Reli recentemente Memorie
d’un cristiano ingênuo (“Memórias de um cristão ingênuo”), autobiografia do
jornalista, escritor e político italiano Igino Giordani (1894-1980), cujo
processo de beatificação está em andamento na Santa Sé. Nascido numa família
profundamente religiosa, Giordani logo percebeu a distância entre as práticas
políticas e sociais de seu entorno e o ensinamento do Evangelho. Obrigado a combater
na Primeira Guerra Mundial, “não entendia como fosse possível gerar para a vida
um jovem, obrigado a se desgastar no estudo e nos sacrifícios, a fim de
maturá-lo para uma ação em que deveria matar pessoas desconhecidas e inocentes e,
por sua vez, ser morto por gente a quem não havia feito nenhum mal”. Ferido,
saiu do campo de batalha para entrar na batalha da educação, do jornalismo e da
política. Tornou-se um apaixonado estudioso dos Padres da Igreja. Inspirado por
seu ensinamento, enfrentou uma corrente muito forte de setores católicos de
então contrários à república e à democracia, defendendo até uma aliança com o
fascismo. Crítico do regime, teve de ser “abrigado” por mons. Montini, futuro
Paulo VI, na Biblioteca Vaticana, onde atuou como bibliotecário. Com o fim da
Segunda Guerra, voltou à atividade política. Estava convencido de que “era
obrigação dos leigos sobretudo traduzir em leis, instituições e costumes, no
campo político, cultural e econômico, os princípios do Evangelho”. Embora
tivesse restrições à criação de um partido católico, pelo risco de o
catolicismo (“universalismo”) ser reduzido a uma parte, um partido.
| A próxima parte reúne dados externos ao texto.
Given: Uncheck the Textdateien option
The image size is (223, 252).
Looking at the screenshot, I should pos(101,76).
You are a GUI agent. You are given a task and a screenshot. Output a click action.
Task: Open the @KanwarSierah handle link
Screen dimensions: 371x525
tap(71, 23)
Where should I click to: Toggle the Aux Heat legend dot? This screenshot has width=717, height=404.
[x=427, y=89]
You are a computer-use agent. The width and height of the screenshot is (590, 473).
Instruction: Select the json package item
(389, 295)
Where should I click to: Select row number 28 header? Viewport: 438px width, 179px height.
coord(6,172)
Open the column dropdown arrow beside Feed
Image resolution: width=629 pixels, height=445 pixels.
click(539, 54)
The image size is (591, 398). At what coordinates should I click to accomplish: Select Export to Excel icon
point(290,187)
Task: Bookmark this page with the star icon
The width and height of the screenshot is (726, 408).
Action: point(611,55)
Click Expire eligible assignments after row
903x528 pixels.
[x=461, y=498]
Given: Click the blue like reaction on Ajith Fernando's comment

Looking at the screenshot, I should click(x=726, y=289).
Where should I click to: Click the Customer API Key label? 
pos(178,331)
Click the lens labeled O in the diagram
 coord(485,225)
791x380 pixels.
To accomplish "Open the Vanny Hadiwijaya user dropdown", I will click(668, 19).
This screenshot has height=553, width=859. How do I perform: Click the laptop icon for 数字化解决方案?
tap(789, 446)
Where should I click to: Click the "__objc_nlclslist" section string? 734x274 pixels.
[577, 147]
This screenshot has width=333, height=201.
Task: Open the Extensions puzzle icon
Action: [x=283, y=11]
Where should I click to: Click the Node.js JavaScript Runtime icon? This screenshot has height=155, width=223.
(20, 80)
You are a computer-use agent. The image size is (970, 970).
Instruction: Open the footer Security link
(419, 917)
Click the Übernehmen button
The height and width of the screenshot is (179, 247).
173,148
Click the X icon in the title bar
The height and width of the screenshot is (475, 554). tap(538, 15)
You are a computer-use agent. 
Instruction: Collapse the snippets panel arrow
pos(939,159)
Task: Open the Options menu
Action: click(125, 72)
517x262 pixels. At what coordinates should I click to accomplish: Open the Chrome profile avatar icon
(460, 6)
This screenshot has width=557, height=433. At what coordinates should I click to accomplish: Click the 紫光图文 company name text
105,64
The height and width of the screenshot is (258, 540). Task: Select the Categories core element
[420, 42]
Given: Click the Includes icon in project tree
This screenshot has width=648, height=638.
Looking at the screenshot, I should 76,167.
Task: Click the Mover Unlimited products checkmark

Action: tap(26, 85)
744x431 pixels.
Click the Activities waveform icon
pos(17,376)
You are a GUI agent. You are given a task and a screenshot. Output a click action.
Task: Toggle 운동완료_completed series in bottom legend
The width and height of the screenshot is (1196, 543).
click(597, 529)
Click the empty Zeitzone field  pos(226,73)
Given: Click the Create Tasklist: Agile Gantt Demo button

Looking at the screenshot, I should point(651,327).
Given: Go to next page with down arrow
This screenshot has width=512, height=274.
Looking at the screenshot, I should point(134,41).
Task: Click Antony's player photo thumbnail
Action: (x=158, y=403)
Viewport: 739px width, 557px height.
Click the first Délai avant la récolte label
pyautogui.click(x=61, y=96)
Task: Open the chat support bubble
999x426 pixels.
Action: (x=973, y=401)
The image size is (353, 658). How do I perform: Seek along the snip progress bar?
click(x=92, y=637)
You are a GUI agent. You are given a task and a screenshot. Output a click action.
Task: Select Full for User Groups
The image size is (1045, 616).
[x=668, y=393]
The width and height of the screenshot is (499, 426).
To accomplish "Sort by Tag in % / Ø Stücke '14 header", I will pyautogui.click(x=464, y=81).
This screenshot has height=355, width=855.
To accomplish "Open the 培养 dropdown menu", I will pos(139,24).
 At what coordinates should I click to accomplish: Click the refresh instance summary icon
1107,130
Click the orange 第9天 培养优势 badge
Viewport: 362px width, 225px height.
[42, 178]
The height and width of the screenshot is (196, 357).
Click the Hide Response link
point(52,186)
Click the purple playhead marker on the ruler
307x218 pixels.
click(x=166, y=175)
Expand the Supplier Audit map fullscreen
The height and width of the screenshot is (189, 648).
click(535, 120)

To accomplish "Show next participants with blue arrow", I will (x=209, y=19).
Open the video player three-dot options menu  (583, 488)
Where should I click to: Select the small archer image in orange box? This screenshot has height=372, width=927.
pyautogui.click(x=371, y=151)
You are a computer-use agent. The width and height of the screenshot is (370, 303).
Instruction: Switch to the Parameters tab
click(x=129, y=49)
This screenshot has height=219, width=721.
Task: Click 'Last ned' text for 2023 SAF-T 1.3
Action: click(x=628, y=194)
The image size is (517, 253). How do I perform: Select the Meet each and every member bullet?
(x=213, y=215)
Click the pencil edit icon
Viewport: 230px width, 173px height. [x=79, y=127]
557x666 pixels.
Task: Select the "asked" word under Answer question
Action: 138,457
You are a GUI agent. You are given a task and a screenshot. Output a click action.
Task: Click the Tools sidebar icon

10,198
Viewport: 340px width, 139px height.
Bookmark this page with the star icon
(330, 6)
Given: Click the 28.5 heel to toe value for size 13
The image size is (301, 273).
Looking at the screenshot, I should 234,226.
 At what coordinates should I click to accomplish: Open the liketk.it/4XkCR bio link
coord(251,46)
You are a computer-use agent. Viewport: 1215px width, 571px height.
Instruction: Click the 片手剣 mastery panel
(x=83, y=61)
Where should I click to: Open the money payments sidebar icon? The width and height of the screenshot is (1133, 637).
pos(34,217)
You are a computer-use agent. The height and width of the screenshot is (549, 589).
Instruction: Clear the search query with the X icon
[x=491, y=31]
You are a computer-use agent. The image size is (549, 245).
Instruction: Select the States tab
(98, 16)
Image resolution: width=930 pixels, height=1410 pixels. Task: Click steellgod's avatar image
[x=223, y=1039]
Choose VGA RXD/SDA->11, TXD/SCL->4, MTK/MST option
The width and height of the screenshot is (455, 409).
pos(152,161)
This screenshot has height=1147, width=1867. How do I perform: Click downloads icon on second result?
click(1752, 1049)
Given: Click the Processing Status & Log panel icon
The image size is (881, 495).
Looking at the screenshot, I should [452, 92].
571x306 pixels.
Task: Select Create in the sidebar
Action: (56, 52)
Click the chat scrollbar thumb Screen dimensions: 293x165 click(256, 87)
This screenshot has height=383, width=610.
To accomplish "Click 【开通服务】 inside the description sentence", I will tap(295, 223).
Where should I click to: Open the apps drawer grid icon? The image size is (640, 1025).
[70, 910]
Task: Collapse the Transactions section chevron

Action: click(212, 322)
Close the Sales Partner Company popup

Todavia,
convencido por Montini, ingressou no Partido Democrata Cristão, pelo qual se
candidatou a deputado constituinte da Itália pós-guerra, sendo reeleito para a
legislatura seguinte. Foi um dos autores da lei de objeção de consciência ao
serviço militar. Suas posições pacifistas – em tempos de escalada armamentista
da Guerra Fria – e a capacidade de diálogo com todas as correntes políticas,
inclusive os comunistas, nem sempre encontrou compreensão na sociedade. De
fato, não foi mais reeleito.
Giordani sofria pela situação do leigo de então, o
“proletariado da Igreja”, a quem só cabia “ficar em pé, sentado ou de joelhos…”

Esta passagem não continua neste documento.